# start of TEXT PASSAGE

Monday, October 27, 2014

1L Confessions

If you would've asked me 4 or 5 years ago what I wanted to do, I had this really elaborate plan set up in my head that was drilled into me my whole life. It wen't a little something like this: "I wanna go to college, get my masters, go to law school, become a lawyer, and open up my firm firm to help out my family." 

In reality, I had no idea what the hell I was saying. No one in my family had been to college before, I didn't even know what lawyers really did. Hell I barely knew anything about the law. It was all just a scapegoat really, because I didn't know what I could do that could make my family happy & myself happy. Being a lawyer never sounded horrible, it just never called to me. But many things don't. Rarely do I feel extremely passionate about something.

But crazy thing is now, I'm a college graduate, and I'm in my first year of law school...I honestly never thought, that I'd be in law school. You ask anyone around me, I'd probably be the last person you'd expect to be in law school lol. It just seems so ridiculous to me when I step back and look at my life. I never set my expectation this high...my parents definitely did, but me? never. I have this mental limit on myself. I know I'm not an over achiever, but I can get things done. 

I can't remember what pushed me so hard to do this, but I've lost that really strong desire I had this time last year to excel. Maybe its the stress from school, I dunno, but I'm hoping to find it again. I've probably written about it somewhere in these blog posts, which I plan on reading over again, since I'm procrastinating right now -___- lol

My last update was my birthday, I swear I though I did another post after that....probably something I ended up deleting lol
But Law School is pretty much what everyone and thier mothers told me it was gonna be like. "read read read read read & read more". I read soooooooo much. My case books are basically extensions of my body at this point, its about 200 pgs a week....smh and then the briefing of each case is a nightmare...my god..But I can do it...I did pretty well on my mid terms, which I think is what shot down my motivation...I need to really humble down myself some more and get back to the grind. It's not even like the work is hard...its just so much of it, it almost becomes unbearable...lol

But yeah...just felt like my blog needed an update. Long story short. I'm in Law School now and I have no clue what I'm doing, but I'm pretty sure I'm on the same boat as the other 1L's as well lol.

# end of TEXT PASSAGE
# start of EXTRACTED RECORDS

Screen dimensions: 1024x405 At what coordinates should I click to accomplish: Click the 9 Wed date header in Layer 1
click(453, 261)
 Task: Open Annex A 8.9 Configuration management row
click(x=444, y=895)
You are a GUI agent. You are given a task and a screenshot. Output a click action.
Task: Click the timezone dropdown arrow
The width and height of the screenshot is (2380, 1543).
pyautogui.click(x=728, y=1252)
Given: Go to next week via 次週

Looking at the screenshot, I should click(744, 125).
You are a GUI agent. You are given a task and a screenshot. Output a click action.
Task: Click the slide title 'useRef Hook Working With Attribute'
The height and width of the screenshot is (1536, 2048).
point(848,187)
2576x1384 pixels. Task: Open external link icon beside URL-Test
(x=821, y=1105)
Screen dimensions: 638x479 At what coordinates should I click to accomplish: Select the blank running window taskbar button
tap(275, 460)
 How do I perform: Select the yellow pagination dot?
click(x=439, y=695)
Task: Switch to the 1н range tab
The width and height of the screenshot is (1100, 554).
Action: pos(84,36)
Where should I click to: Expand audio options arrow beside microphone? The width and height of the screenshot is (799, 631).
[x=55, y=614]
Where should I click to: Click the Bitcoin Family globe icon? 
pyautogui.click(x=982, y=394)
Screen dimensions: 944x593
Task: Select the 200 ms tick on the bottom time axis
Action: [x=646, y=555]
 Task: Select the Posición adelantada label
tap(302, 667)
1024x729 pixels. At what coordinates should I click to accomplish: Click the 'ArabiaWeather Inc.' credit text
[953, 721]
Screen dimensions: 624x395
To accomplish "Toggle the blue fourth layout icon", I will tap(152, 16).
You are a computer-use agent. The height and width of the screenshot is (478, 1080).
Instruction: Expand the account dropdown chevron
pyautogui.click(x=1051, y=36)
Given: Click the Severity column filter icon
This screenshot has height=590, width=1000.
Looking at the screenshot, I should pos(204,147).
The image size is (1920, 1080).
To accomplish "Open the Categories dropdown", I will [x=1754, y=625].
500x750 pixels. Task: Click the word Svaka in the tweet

# end of EXTRACTED RECORDS

• INSTRUCTIONS:
a – According to the blog post, how many pages a week does the writer read for law school?
b – Reproduce the blog post word for word, starting at "But yeah...just felt" and ending at "as well lol.".

• RESPONSES PER TASK:
a – About 200 pages a week.

b –
But yeah...just felt like my blog needed an update. Long story short. I'm in Law School now and I have no clue what I'm doing, but I'm pretty sure I'm on the same boat as the other 1L's as well lol.